• Required work:
a. Answer these questions about the report on Franklin Sonn's installation as chancellor:
(i) Which poet did Sonn quote?
(ii) Whom did Sonn succeed as the university's chancellor?
(iii) Where was the function that Mandela left early to attend?
b. From the report on Franklin Sonn's installation as chancellor, output the stretch from "The future of" through "role or none.", copied word for word.

*** Excerpt

The future of the Afrikaner was assured because he was starting to integrate with a larger, inclusive Afrikaans-speaking community in which race was playing a lesser role or none.
Former ambassador Dr Franklin Sonn said at the annual opening of the Free State University in Bloemfontein on Friday: ”An important historical institution of the Afrikaner (the Free State University) had conclusively decided that existence within justness was its choice for the road of the future,” Sonn said, quoting the Afrikaans poet NP van Wyk Louw.
”The larger Afrikaans community is on its way to a just existence, to participating in the building of a nation that includes all the elements of a good democracy. The Afrikaans community wants to be part of a greater, non-racial nation,” Sonn
said.
He was inaugurated as the university’s sixth chancellor, taking over from Free State premier Winkie Direko.
Former president Nelson Mandela, a friend, was the first to congratulate Sonn on his new chancellorship. Mandela, who earlier received an honorary doctorate from the university, had to leave early to attend another function on Robben Island.

******
*** Material provided

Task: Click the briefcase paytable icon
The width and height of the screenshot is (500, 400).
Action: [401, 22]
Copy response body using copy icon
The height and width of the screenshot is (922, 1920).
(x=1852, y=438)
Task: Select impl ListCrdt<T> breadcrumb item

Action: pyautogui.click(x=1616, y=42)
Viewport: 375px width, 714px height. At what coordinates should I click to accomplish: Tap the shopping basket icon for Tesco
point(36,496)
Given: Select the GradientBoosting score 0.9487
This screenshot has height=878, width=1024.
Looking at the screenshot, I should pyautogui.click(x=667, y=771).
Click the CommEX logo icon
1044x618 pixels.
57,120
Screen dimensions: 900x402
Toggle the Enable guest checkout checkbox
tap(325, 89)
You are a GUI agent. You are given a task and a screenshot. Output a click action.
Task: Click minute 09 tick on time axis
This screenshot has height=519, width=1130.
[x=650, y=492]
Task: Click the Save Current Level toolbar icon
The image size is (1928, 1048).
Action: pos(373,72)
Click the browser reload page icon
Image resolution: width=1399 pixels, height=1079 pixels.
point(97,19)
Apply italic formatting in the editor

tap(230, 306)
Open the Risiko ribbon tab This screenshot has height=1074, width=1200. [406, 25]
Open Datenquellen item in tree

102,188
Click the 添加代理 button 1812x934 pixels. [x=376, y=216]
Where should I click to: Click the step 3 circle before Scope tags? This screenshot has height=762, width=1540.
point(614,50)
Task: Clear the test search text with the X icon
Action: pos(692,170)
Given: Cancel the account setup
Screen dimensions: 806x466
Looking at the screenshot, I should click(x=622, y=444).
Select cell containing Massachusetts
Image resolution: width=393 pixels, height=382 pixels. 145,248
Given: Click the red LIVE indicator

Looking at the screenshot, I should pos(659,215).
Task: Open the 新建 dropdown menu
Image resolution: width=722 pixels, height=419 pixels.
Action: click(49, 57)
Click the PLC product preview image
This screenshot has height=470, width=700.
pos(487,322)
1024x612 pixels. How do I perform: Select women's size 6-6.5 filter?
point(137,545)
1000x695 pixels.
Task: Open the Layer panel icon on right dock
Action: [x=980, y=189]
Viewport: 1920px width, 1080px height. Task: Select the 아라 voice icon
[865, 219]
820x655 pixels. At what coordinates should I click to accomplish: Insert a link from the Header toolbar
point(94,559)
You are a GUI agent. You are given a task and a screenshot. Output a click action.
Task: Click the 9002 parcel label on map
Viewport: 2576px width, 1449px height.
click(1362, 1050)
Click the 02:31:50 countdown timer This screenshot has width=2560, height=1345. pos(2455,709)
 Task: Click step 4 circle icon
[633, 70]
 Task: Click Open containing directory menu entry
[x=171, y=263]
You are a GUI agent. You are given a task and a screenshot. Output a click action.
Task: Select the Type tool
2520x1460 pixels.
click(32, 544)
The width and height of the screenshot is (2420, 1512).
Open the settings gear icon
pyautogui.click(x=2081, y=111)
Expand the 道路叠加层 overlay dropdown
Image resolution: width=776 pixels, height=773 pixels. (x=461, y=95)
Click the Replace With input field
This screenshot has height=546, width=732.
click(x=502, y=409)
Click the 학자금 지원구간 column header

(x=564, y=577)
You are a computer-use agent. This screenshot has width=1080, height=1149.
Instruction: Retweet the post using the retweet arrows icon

******

• Outputs in order:
a.
(i) NP van Wyk Louw
(ii) Free State premier Winkie Direko
(iii) Robben Island

b.
The future of the Afrikaner was assured because he was starting to integrate with a larger, inclusive Afrikaans-speaking community in which race was playing a lesser role or none.